HANOI – Vietnam should ensure the sustainable gross domestic product (GDP) growth based on market momentum, according to a World Bank (WB) report on Vietnam’s economic situation in the first half of this year.

Vietnam’s medium-term outlook remains positive, with real GDP growth projected to accelerate slightly to 6.3% this year, as a result of buoyant domestic demand, rebounding agricultural production, and strong export-oriented manufacturing, aided by a recovery in external demand.

Inflationary pressures will remain moderate, reflecting stable core inflation, lower food and energy prices and diminishing administrative price hikes.

The current account is expected to remain in surplus, albeit at a lower level as stronger import growth resumes.

The services sector accounting for about 42% of GDP accelerated in the six-month period, driven by buoyant retail trade growth, as a result of sustained growth of domestic consumption.

Industrial production remains robust despite a significant reduction of output in the oil sector, and growth has gradually recovered in agriculture, though the recovery is still fragile.

Over the medium term, growth is forecast to stabilize at around 6.4% in 2018 and 2019, accompanied by broad macroeconomic stability.

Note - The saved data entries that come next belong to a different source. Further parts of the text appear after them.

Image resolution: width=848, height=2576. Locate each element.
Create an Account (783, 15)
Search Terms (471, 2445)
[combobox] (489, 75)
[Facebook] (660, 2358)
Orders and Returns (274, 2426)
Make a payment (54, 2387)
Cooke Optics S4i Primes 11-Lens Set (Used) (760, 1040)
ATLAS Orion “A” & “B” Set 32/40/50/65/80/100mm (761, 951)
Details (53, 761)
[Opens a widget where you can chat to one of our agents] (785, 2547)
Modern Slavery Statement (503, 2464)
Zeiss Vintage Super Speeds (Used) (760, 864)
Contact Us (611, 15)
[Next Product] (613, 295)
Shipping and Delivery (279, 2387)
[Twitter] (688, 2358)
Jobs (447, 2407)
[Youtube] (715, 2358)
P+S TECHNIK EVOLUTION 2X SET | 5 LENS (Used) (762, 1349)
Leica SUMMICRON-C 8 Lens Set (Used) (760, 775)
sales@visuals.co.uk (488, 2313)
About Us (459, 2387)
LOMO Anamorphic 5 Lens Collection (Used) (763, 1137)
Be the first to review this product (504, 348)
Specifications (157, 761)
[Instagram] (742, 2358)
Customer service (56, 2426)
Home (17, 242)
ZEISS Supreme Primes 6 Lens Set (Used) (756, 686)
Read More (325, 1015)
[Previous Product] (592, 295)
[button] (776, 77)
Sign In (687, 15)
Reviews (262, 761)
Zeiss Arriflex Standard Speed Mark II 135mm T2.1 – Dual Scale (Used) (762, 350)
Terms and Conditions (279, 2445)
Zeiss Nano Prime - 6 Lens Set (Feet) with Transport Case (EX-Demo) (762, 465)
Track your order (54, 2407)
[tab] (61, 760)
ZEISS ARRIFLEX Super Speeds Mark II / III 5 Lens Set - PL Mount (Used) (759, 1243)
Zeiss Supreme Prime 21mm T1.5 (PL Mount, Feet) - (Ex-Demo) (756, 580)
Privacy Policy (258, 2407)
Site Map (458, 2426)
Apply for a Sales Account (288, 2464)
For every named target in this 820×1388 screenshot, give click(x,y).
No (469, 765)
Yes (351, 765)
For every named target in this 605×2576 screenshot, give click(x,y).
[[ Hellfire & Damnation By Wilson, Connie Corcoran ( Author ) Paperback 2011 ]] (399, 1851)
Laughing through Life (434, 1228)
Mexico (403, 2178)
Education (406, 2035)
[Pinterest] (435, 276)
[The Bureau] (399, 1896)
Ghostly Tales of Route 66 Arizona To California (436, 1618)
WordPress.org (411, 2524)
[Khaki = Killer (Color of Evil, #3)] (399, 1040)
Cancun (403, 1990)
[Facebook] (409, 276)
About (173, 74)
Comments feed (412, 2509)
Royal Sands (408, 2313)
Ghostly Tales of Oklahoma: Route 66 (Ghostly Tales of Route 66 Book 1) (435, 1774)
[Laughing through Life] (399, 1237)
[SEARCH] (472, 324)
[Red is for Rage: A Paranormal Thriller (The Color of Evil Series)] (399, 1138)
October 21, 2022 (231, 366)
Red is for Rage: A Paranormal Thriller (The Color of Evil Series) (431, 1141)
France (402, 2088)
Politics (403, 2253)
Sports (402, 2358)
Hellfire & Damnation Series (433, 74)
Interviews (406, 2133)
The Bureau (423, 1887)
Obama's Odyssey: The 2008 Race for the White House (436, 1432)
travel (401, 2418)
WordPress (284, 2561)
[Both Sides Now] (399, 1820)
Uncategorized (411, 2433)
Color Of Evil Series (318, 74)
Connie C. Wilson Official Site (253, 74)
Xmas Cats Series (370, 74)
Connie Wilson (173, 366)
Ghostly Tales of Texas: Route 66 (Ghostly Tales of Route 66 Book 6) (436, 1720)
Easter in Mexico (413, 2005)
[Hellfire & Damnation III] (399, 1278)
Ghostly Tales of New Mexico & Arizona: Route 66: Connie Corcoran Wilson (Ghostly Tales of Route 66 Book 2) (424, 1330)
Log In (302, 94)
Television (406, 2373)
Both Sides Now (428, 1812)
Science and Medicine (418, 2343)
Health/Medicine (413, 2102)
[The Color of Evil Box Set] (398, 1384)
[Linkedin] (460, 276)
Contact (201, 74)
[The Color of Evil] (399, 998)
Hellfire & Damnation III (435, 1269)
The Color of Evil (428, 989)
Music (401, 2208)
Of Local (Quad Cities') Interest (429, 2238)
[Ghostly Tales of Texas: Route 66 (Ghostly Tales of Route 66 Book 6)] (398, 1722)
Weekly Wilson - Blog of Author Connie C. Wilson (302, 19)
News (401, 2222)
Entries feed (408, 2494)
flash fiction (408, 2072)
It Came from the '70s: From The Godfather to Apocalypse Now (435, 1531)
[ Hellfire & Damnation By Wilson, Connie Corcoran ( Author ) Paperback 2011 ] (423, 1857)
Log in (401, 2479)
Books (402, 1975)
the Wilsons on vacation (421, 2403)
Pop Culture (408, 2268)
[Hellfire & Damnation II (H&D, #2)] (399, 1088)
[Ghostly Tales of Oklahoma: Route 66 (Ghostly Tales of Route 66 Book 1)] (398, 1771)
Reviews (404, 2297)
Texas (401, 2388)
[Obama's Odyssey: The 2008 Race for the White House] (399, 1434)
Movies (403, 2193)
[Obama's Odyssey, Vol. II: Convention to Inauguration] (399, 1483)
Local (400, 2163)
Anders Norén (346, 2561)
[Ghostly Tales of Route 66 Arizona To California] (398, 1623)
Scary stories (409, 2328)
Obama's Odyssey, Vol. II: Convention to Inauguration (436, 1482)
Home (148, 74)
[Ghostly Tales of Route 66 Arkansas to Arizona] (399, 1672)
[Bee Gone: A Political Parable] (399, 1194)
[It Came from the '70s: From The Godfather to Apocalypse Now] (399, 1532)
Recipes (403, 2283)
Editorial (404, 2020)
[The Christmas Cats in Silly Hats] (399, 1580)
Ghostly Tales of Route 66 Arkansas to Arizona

Although many experts advise Vietnam to continue stimulating demand and expanding fiscal and monetary policies, but the country should be cautious to do so, said Sebastian Eckardt, lead economist and acting country director for the global lender in Vietnam.

He warned expansionary fiscal policy would cause disadvantages in the long run, due to decreasing labor productivity growth and economic effectiveness, adding that Vietnam should achieve the sustained economic growth based on market momentum.

Vietnam’s economy is strong, as a result of strong momentum of the country’s fundamental growth drivers – domestic demand and export-oriented manufacturing. These are good conditions to address critical structural bottlenecks to medium term growth while solidifying macroeconomic stability and rebuilding policy buffers, he stressed.

Monetary policy continues to balance growth and stability objectives, with low real interest rates and rapid credit growth of about 20% year-on-year.

However, according to the WB, the sustained acceleration of credit may raise concerns over asset quality, particularly given the past unsolved bad debts.

The report notes that after a large surplus last year, Vietnam’s external current account balance started to decline in early 2017, due to an expected recovery in import growth.

The nominal exchange rate has been relatively stable, but the real exchange rate continues to appreciate. Real exchange rate appreciation is driven by a large external surplus of the foreign direct investment (FDI) sector, but is a concern for Vietnam’s domestic private enterprises, which continue to face significant competitiveness challenges.

The report argues that elevated global uncertainty calls for macroeconomic prudence. In view of sustained growth momentum, solidifying macroeconomic stability and rebuilding policy buffers should remain the foremost priority.

Lowering the fiscal deficit would help to contain rising risks to fiscal sustainability and provide fiscal space to accommodate potential future shocks. Containing risks from rapid credit growth requires continued improvements in supervision and prudential regulation.

The longer term challenge for Vietnam is to sustain rapid growth and poverty reduction. Considerable gains are possible from structural reforms that alleviate constraints on productivity growth, including through State-owned enterprise reforms, further improvements in the business environment and improved factor markets for land and capital.